---- QUOTED PASSAGE

Skip to content

Security audit: 9 verified findings (path traversal, env leak, file perms, XSS, etc.) #269

@padak

Description

@padak

Summary

Comprehensive security audit of kbagent CLI surface, performed across three sub-agents (use case map → state machine → security review). Result: 20 findings, of which 9 are verified bugs that warrant immediate fix in a single PR. The rest are either suspected (need design discussion), low-impact hardening, or false positives.

This is a follow-up to #267 (which fixed chained sync git-branching bugs). The audit specifically excluded those bugs and looked for OTHER issues across the entire CLI surface — auth, secrets, races, broken invariants, footguns, input validation, subprocess safety, fail-open paths, multi-project corruption, AI agent attack surface, doc drift.

The methodology and per-finding artefacts are kept locally:

  • Use case map: 3000+ words, all command groups + 20 life situations + cross-cutting concerns
  • State machine: every persistent + in-memory state, command-by-command transitions, 9 forbidden state combinations, concurrency model, 6 Mermaid diagrams
  • Security findings doc: 20 findings with file:line, repro, exploitability, suggested fix, confidence

In-scope for this PR (9 verified findings)

--------
---- DATA SHOWN

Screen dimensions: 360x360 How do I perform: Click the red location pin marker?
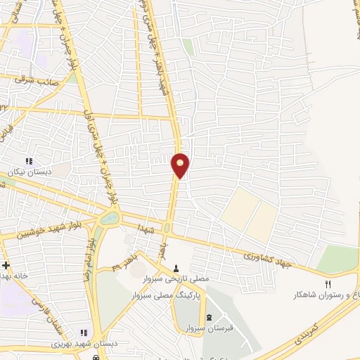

--------

REQUIRED ACTIONS:
**a.** Answer these questions using the security audit issue:
(i) How many findings did the audit produce in total?
(ii) Which earlier issue is this one a follow-up to?
(iii) How many Mermaid diagrams does the state machine artefact contain?
**b.** Pull out the part of the security audit issue from "Security audit: 9" up to and including "surface, doc drift.".

ANSWERS TO THE PROBLEMS:
**a.**
(i) 20
(ii) #267
(iii) 6

**b.**
Security audit: 9 verified findings (path traversal, env leak, file perms, XSS, etc.) #269

@padak

Description

@padak

Summary

Comprehensive security audit of kbagent CLI surface, performed across three sub-agents (use case map → state machine → security review). Result: 20 findings, of which 9 are verified bugs that warrant immediate fix in a single PR. The rest are either suspected (need design discussion), low-impact hardening, or false positives.

This is a follow-up to #267 (which fixed chained sync git-branching bugs). The audit specifically excluded those bugs and looked for OTHER issues across the entire CLI surface — auth, secrets, races, broken invariants, footguns, input validation, subprocess safety, fail-open paths, multi-project corruption, AI agent attack surface, doc drift.